▸ WRITTEN REQUEST 1
Please extract every line of the records below that contains the word "link".

I have an array of samples at 75 Hz, and I want to store them at 128 Hz. If it was 64 Hz and 128 Hz it was very simple, I would just double all samples. But what is the correct way if the samplerates are not a fraction of eachother?
When you want to avoid Filtering then you can:
handle signal as set of joined interpolation cubics curves
but this point is the same as if you use linear interpolation. Without knowing something more about your signal and purpose you can not construct valid coefficients (without damaging signal accuracy) for example of how to construct such cubic look here:
my interpolation cubic
in bullet #3 inside that link are coefficients I use. I think there are sufficient even for your purpose so you can try them. If you want to do custom interpolation look here:
how to construct custom interpolation curve
create function that can return point in your signal given time from start of sampling
so do something like
double signal(double time);
where time is time in [s] from start of sampling. Inside this function compute which 4 samples you need to access.
ix = floor(time*75.0);
gives you curve start point sample index. Cubic need 4 points one before curve and one after ... so for interpolation cubic points p0,p1,p2,p3 use samples ix-1,ix,ix+1,ix+2. Compute cubic coefficients a0,a1,a2,a3 and compute cubic curve parameter t (I use range <0,1>) so
t=(time*75.0); t-=floor(t);
green - actual curve segment
aqua - actual curve segment control points = 75.0 Hz samples
red - curve parametric interpolation parameter t
gray - actual time
sorry I forgot to draw the actual output signal point it should be the intersection of green and gray
simply do for loop through sampled data with time step 1/128 s
something like this:
double time,duration=samples*75.0,dt=1.0/128.0;
double signal128[???];
for (time=0.0,i=0;time<duration;i++,time+=dt)
signal128[i]=signal(time);
samples are the input signal array size in samples sampled by 75.0 Hz
[notes]
for/duration can be done on integers ...
change signal data type to what you need
inside signal(time) you need to handle edge cases (start and end of signal)
because you have no defined points in signal before first sample and after last sample. You can duplicate them or mirror next point (mirror is better).
this whole thing can be changed to process continuously without buffers just need to remember 4 last points in signal so you can do this in RT. Of coarse you will be delayed by 2-3 75.0 Hz samples ... and when you put all this together you will see that this is a FIR filter anyway :)
if you need to preserve more then first derivation add more points ...
You do not need to upsample and then downsample.

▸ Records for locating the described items

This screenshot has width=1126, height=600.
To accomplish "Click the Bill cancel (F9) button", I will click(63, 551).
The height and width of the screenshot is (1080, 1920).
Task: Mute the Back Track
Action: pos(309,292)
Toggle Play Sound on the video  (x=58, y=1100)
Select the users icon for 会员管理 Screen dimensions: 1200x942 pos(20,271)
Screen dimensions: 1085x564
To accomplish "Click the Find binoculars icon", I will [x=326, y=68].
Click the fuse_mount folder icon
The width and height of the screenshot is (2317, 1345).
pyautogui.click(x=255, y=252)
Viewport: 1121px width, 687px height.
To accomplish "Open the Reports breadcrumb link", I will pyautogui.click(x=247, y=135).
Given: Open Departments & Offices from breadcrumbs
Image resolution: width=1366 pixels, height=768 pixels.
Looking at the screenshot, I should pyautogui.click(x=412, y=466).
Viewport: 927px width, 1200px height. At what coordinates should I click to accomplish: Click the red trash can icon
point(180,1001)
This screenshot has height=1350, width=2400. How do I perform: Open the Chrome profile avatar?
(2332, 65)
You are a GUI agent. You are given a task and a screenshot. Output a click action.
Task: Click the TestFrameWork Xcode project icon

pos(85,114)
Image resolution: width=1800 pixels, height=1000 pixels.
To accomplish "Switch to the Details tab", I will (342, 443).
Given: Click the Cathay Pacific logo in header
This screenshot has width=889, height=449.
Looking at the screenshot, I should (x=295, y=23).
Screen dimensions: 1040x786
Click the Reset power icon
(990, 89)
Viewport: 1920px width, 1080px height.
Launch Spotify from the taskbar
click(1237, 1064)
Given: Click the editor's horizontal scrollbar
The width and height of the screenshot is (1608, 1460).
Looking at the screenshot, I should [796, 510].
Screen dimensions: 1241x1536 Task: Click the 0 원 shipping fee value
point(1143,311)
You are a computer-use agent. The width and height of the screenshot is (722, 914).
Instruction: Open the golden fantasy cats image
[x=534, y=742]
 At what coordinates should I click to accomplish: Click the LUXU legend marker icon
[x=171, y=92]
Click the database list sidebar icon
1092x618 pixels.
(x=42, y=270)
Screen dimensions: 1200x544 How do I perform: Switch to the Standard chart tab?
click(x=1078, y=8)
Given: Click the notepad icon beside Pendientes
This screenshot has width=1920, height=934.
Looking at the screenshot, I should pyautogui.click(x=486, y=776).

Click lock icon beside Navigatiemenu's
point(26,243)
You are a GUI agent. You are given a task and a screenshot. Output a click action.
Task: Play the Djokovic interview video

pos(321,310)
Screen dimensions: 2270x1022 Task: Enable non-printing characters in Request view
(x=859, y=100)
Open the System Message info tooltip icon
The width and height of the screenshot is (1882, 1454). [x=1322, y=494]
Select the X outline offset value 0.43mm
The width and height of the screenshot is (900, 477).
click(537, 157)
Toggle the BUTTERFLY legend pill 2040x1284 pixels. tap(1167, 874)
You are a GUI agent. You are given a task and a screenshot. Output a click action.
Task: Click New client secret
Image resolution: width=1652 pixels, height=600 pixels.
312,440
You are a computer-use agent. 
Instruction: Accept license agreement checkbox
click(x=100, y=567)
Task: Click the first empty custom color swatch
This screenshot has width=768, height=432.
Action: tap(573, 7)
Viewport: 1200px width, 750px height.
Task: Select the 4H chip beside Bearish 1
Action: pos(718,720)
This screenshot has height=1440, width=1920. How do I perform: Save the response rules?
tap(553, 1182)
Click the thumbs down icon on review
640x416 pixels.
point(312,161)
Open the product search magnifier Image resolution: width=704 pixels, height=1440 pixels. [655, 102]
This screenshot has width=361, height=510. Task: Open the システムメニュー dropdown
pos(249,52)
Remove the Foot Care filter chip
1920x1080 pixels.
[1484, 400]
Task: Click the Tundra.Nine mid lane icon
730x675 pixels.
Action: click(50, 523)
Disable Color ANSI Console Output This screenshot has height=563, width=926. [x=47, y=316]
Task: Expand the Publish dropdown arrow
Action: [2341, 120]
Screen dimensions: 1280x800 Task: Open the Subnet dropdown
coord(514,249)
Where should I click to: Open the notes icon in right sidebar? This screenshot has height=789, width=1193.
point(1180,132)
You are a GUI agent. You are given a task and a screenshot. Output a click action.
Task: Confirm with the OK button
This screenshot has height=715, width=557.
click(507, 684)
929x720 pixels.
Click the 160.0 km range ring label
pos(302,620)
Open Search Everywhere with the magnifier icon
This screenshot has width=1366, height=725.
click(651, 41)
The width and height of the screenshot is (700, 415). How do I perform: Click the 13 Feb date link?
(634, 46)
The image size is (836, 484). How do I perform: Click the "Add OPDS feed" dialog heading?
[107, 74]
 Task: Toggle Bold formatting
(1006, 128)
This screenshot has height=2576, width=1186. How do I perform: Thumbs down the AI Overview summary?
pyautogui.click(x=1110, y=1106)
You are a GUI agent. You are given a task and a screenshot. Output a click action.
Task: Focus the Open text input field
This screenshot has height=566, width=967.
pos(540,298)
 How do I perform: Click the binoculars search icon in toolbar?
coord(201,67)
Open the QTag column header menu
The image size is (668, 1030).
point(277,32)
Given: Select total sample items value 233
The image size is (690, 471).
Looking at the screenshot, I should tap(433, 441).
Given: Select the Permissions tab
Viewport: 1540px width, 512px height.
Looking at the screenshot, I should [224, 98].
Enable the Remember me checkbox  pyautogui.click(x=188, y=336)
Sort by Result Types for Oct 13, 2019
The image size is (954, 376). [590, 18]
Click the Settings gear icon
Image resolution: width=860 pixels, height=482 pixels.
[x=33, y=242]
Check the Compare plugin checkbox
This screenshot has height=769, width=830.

▸ WRITTEN REQUEST 2
In the resampling thread, what time step does the loop through the sampled data use?

▸ COMPLETE ANSWER 1
To accomplish "Open the Reports breadcrumb link", I will pyautogui.click(x=247, y=135).
The width and height of the screenshot is (700, 415). How do I perform: Click the 13 Feb date link?

▸ COMPLETE ANSWER 2
A time step of 1/128 s.